**Texto proporcionado:**

+ + +

Sobre un cuerpo que se encoge sobre sí mismo para alinearse con la verdad de su cronología, aún medio puestas, las vibrantes y preciosas y exuberantes piezas de tela dan la razón al espejo.

Comprar un bikini de pronto se convierte en imposible anhelo, el más absurdo. Las décadas pesan tanto que las dos piezas no pueden con ellas.

Las mujeres de variadas edades, una dentro de otra, dentro de la otra, finalmente se ponen de acuerdo. La versión más joven, una adolescente de dieciocho años que se oponía a esta particular rendición, acepta la realidad.

Cincuenta y varios son muchos para acomodarlos dentro de las dos coquetas piezas.

Nos despedimos en paz, para siempre. Llegó el momento de la calzoneta con poderes mágicos. Dentro de ultramodernas fibras sostiene resmas de tiempo, con tecnológica presión abraza lo que del cuerpo se derrama sin miramientos. El franco espejo lo confirma.

La libertad tiene la bondad de manifestarse de misteriosas maneras. Soltar sin abatimiento la posibilidad de vestir bikini es una de las más cordiales.

Fundacional

El taller fundacional de la escritura empezó temprano. En un atropellado principio, después del primer final. El impulso de escribir nació porque un pozo de interrogantes me crecía dentro rápidamente, en los pensamientos, en la mirada, en el cuerpo mismo.

No cumplía aun los diez años.

Empecé a escribir porque quería respuestas. Era una muchachita desconcertada, una niña de pocos años con su desmedida curiosidad inflamada por la tragedia.

Cavé el pozo con manos agrietadas, golpeada por manosear sin recato la tristeza. Lo multipliqué además por marinar un enojo silente que se me instaló en la habitación de las preguntas.

La prematura invasión de la muerte a la alegre vida de los primeros años fue el epicentro de los interrogatorios. También la orfandad. Esta me consumió. Verlo muerto despertó mi afán de palabras. Si me descuido la orfandad vuelve a consumirme. Muere de nuevo mi padre. Muere una y otra vez. La amargura de la orfandad se convierte en una condición permanente.

Leer y escribir fueron los asideros, el lugar seguro, la buena soledad. Aún lo son. Tanto lo son que la vida no me sucede sin la palabra escrita.

El enojo era como un fantasma. Una presencia que debía ocultar. Mostrarlo me traía problemas, como si lidiar con su afrenta no fuera suficiente asfixia. Nos educaban en la cristiana resignación, una sensación que aunque buscara sin cesar jamás encontraría. Han transcurrido más de cuarenta años y no hemos coincidido ella y yo.

+ + +

**Qué se pide:**
Responde brevemente a estas preguntas a partir del texto:
(a) ¿Cuántos años tiene la versión más joven de las mujeres que terminan poniéndose de acuerdo?
(b) ¿Qué edad aún no cumplía quien narra cuando empezó el taller fundacional de la escritura?
(c) ¿Cuánto tiempo ha pasado sin que quien narra haya coincidido con la cristiana resignación?

+ + +

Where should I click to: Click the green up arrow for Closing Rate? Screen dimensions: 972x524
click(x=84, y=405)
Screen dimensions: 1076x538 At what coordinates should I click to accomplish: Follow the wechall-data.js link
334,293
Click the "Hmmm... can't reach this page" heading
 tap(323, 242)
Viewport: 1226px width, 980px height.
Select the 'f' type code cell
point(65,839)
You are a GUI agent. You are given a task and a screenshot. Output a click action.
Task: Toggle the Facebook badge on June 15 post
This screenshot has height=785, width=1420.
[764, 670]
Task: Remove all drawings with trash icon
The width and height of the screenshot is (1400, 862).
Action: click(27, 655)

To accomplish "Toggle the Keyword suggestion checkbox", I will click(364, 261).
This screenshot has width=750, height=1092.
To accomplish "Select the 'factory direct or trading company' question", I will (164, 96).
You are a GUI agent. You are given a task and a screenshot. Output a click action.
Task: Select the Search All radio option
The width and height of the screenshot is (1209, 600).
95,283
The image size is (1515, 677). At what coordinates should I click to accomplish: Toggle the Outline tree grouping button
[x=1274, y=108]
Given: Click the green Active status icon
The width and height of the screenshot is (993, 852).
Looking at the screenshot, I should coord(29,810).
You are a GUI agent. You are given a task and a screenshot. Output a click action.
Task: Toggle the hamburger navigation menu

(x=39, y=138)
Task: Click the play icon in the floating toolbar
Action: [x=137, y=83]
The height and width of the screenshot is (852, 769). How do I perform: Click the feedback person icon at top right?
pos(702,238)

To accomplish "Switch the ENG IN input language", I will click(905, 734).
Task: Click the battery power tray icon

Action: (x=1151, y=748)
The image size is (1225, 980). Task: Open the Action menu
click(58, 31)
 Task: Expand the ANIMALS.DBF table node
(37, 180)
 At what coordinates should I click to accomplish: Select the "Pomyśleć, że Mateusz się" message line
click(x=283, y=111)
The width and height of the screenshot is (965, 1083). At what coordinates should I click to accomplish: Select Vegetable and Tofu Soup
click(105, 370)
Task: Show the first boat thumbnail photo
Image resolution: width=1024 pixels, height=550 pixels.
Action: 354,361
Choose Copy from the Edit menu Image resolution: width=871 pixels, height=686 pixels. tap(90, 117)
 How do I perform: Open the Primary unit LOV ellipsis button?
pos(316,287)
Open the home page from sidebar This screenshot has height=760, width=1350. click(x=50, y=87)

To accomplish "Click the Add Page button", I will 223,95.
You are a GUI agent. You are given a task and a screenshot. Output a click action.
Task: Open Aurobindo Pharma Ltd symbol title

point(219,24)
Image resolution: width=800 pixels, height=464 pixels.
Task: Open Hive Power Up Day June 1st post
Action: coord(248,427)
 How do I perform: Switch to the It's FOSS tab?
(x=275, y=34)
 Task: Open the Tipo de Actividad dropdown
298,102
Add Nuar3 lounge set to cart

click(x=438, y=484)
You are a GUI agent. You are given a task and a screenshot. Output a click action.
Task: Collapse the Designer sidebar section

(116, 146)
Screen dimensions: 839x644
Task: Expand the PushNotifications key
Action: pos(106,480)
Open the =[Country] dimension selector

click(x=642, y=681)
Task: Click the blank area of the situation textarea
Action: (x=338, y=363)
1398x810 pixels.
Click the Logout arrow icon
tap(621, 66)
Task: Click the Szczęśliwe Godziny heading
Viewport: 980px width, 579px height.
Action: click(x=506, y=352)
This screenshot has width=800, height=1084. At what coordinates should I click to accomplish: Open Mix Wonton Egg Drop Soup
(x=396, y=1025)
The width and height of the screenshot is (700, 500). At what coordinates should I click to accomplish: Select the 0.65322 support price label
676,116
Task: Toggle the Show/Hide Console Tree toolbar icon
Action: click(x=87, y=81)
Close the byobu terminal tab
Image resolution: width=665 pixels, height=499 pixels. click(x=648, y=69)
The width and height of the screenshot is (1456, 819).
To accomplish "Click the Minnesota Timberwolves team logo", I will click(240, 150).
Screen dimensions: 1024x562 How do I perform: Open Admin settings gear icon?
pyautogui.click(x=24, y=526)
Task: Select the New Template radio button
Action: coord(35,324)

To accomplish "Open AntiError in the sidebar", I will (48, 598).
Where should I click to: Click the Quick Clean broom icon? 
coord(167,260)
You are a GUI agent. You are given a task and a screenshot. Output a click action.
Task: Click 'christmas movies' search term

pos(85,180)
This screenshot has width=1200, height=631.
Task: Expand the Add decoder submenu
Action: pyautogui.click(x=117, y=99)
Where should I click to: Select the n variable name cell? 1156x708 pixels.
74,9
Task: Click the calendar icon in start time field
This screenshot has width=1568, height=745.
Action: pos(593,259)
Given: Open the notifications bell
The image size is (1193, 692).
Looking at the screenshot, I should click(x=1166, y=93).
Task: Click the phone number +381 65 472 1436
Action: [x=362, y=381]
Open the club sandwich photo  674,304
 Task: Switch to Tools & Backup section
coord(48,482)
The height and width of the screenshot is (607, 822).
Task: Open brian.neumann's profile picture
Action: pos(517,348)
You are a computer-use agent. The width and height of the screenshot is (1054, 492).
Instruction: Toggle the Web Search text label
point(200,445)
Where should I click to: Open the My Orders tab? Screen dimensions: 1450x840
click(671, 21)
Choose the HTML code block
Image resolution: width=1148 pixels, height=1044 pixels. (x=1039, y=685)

+ + +

**Resultado:**
(a) Dieciocho años.
(b) Aún no cumplía los diez años.
(c) Más de cuarenta años.